Would Nevadans pay higher taxes to cover Medicaid expansion?

Nevada’s Medicaid expansion has been getting a lot of love from Gov. Brian Sandoval, Sen. Dean Heller and others who want Washington to continue paying the bulk of the program’s tab.

But if Nevada taxpayers had to pay the full cost of the expansion, it’d have less support than Harry Reid running for president of a Republican women’s club.

Under Obamacare, the federal government paid the full cost of that expansion from 2014 to 2016. Nevada pays 5 percent of the costs in 2017 and by 2020 will pay 10 percent of the bill.

Nevada officials projected a maximum of 78,000 people would be added to the Medicaid rolls. In June, Sandoval shared that 210,000 new adults have enrolled. Oops. Bureaucrats were off by just 300 percent or so. (Remember that the next time someone touts the certainty of government predictions.)

If Nevada had to pay the entire bill, it would cost the state $1.2 billion a year. That’s about half of the Clark County School District’s general fund budget. That amount would require a 2 percentage-point increase in the sales tax or a tripling of the Modified Business Tax. A tax hike of that magnitude would almost double the size of the 2015 tax hike Sandoval pushed through, which was the largest in Nevada history.

A massive tax increase to give “free” health care to abled-body adults above the poverty line would be a non-starter.

Because of Obamacare, Nevada’s share of those costs is about $60 million in 2017. Legislators could have used that money for education. Anyone know of a school district that could use an extra $60 million this year?

If you think the Medicaid expansion won’t strain school budgets further, just wait. The state’s share of the expansion is expected to grow to about $120 million in 2020.

The more than $1.1 billion Washington will spend on Medicaid in Nevada this year is fiscally unsustainable. That’s one of the main reasons Republicans have been trying to repeal and replace Obamacare.

The “free” money coming into Nevada is a microcosm of our nation’s larger health care problems, in which cost-shifting and third-party payments hide the actual price of care from taxpayers and patients. Beneficiaries have no ability to comparison shop and no incentive to seek less-expensive care because they can’t see the costs and they don’t directly pay them.

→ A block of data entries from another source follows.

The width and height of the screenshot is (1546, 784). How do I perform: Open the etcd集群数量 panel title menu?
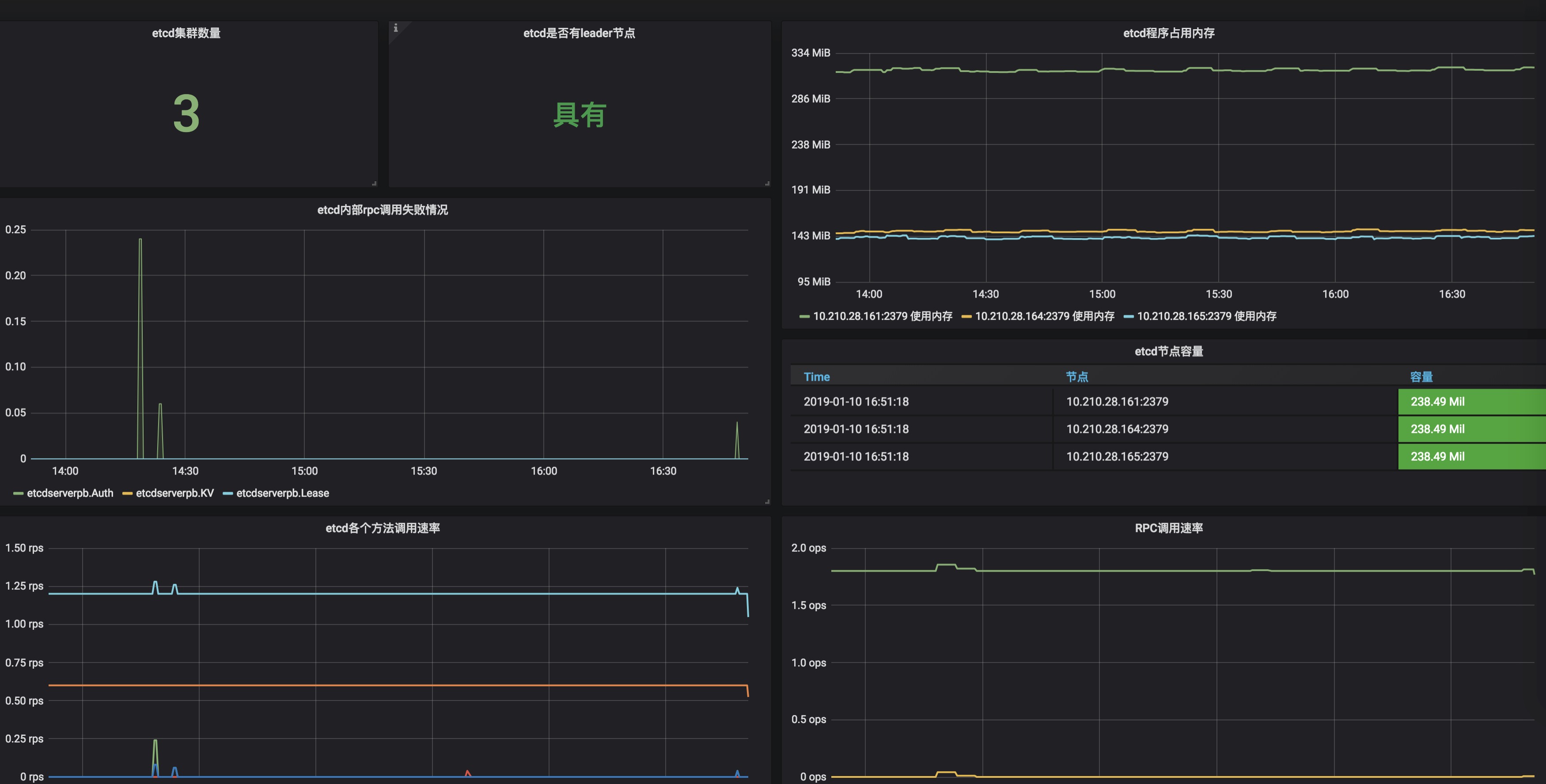(186, 33)
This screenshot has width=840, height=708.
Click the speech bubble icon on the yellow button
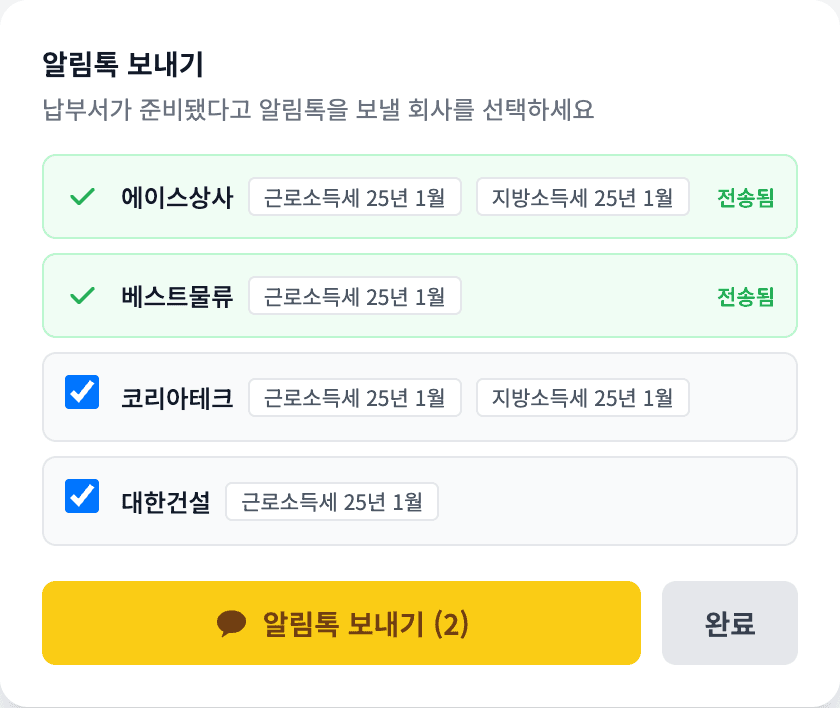[x=231, y=624]
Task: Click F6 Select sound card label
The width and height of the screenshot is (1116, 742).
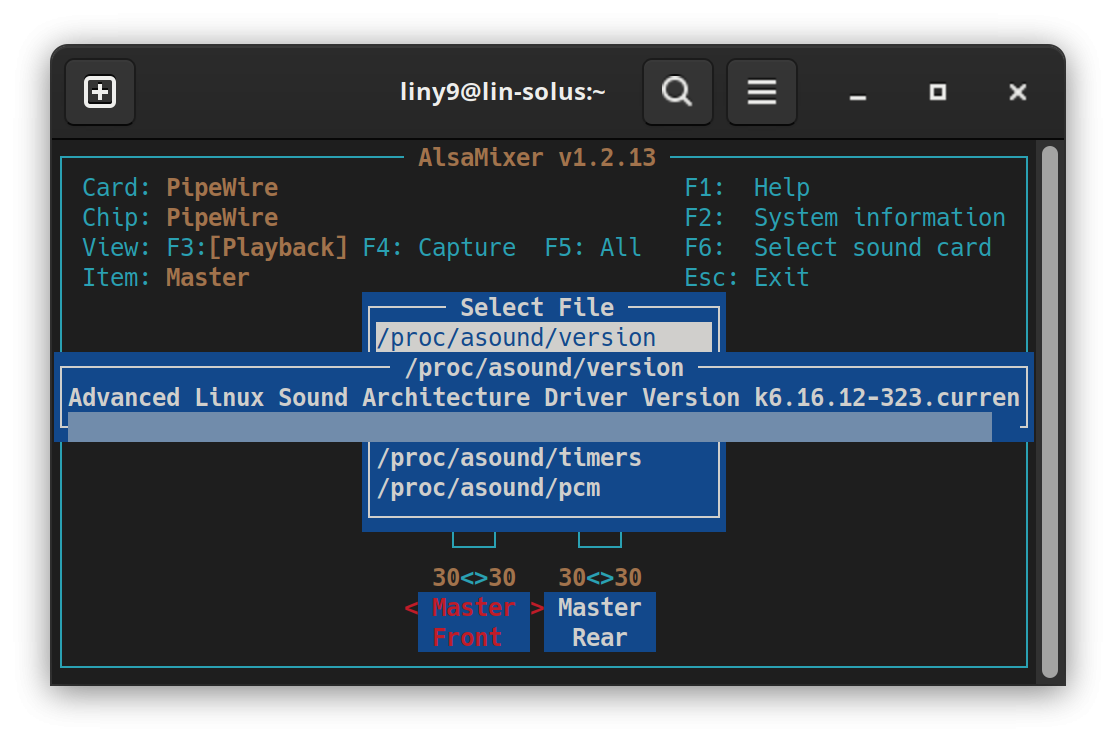Action: 838,248
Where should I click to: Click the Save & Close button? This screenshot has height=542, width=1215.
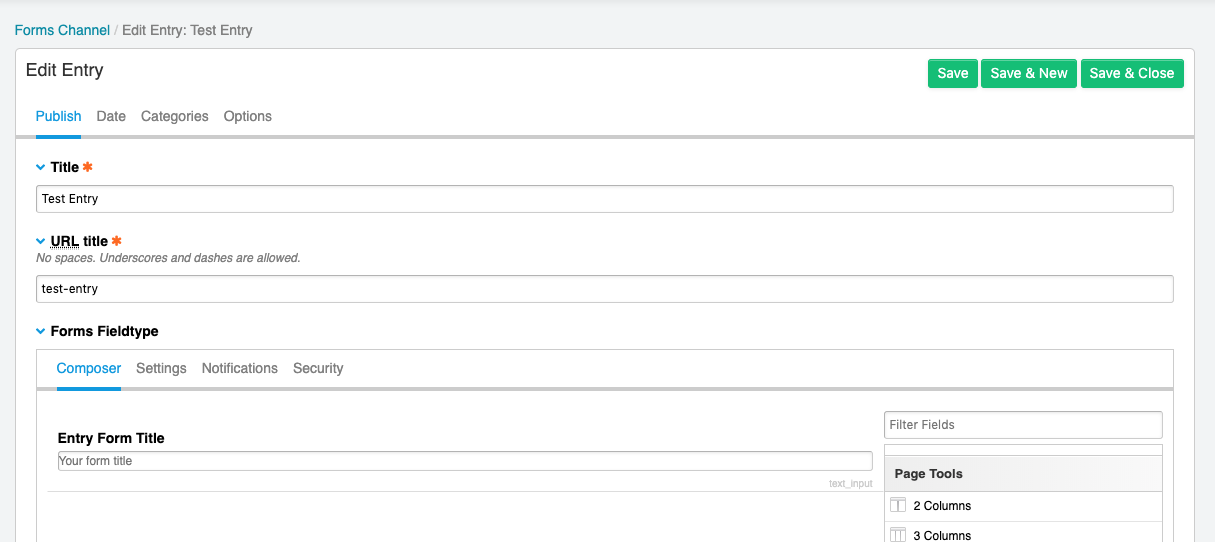(x=1132, y=73)
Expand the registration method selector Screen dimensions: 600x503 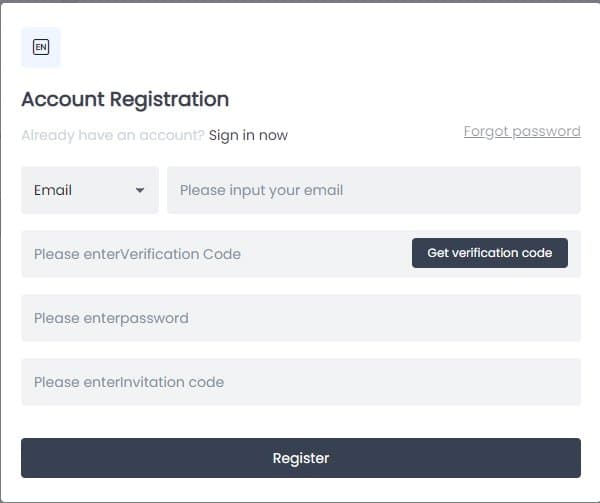[89, 190]
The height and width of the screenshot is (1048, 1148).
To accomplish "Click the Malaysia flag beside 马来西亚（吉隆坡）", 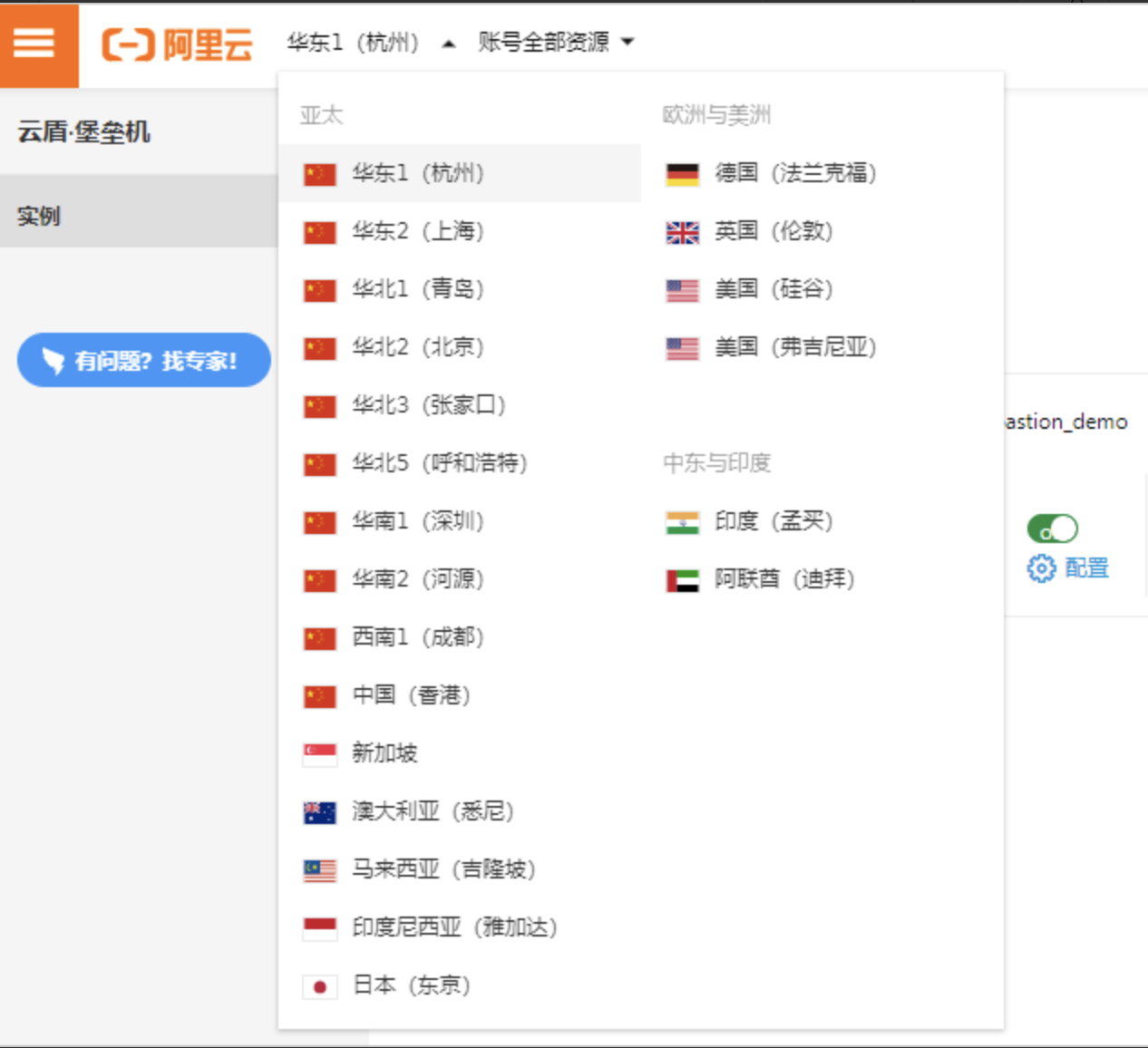I will pyautogui.click(x=319, y=869).
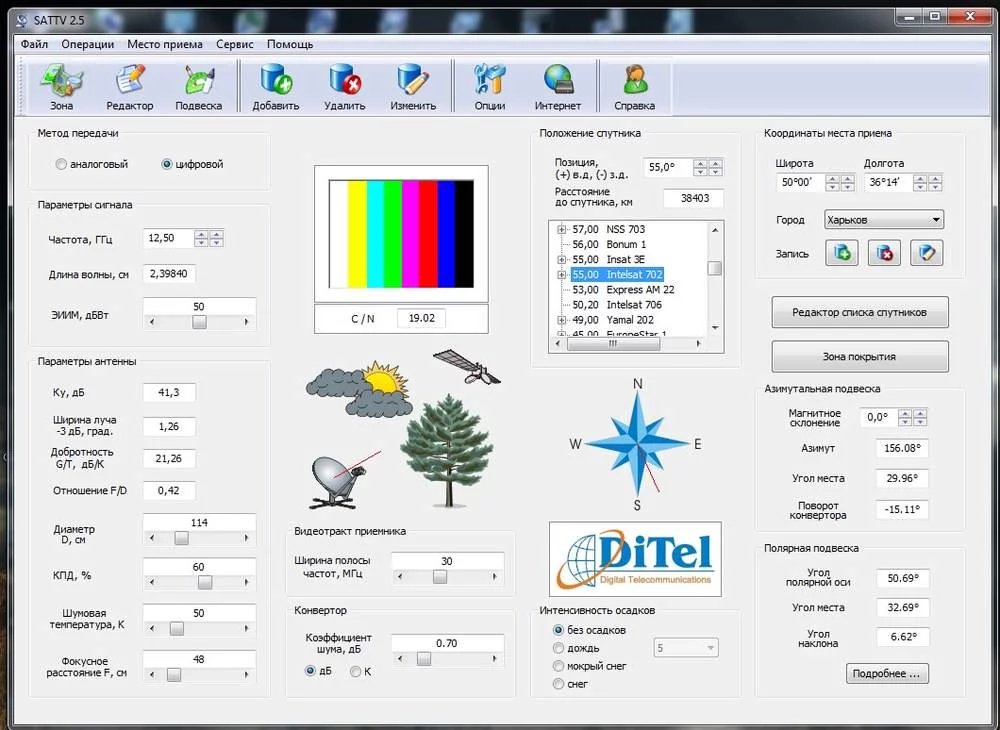This screenshot has width=1000, height=730.
Task: Open the Сервис menu
Action: [234, 44]
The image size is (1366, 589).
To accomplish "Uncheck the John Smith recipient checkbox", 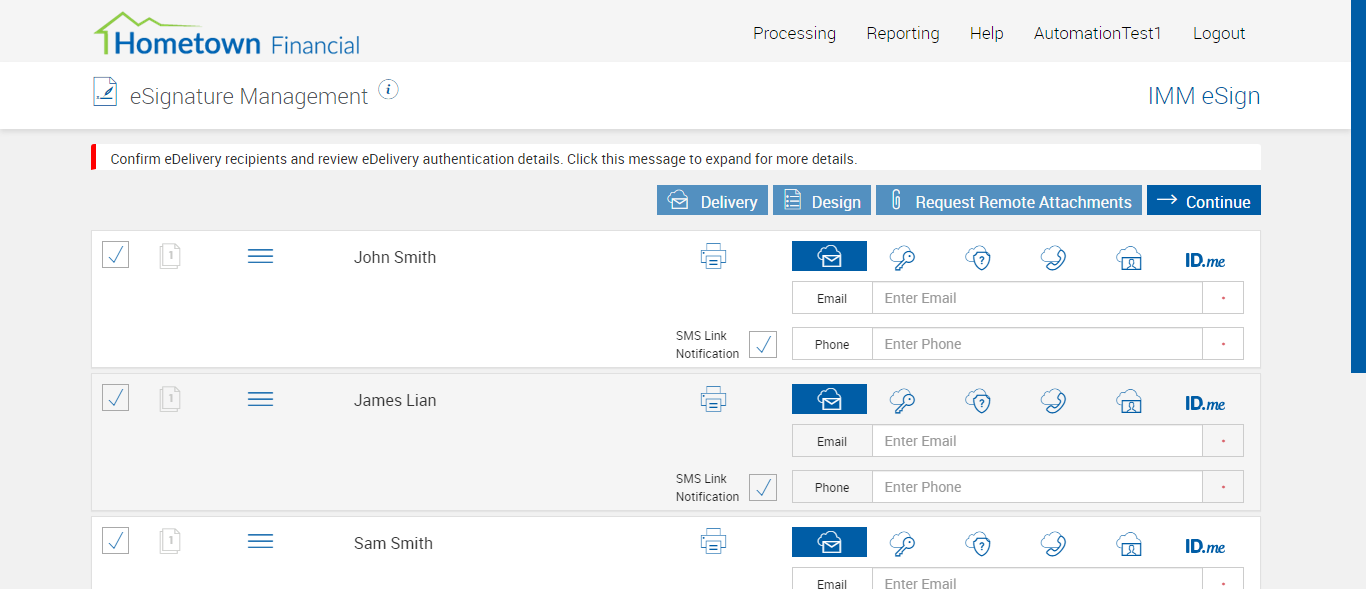I will coord(116,255).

Sandoval’s insistence on preserving the flow of federal funds continues to put Heller in a political pickle. Sandoval and Heller held a joint news conference in June that doomed one Republican effort to repeal Obamacare. Sandoval’s major objection was any reduction to future federal Medicaid funding. Heller, who’s up for re-election this year, even voted against repealing Obamacare entirely after years of voting to kill it.

If the Medicaid expansion is so beneficial to the state and its people, shouldn’t Nevada’s top elected officials be willing to ask Nevadans to pay for it themselves?

Since then, Heller has drawn a serious primary challenger in Danny Tarkanian and has taken steps to replace Obamacare. Heller has signed on as co-sponsor to the last remaining Obamacare-replacement proposal.

The key feature of the plan is block-granting money to the states and allowing them increased flexibility in how they spend it. While the plan leaves some Obamacare taxes in place, it slowly decreases federal government spending.

Sandoval’s spokeswoman didn’t provide a statement.

To Sandoval, paying for federal spending is someone else’s problem.

You’re a state and federal taxpayer. It’s your problem.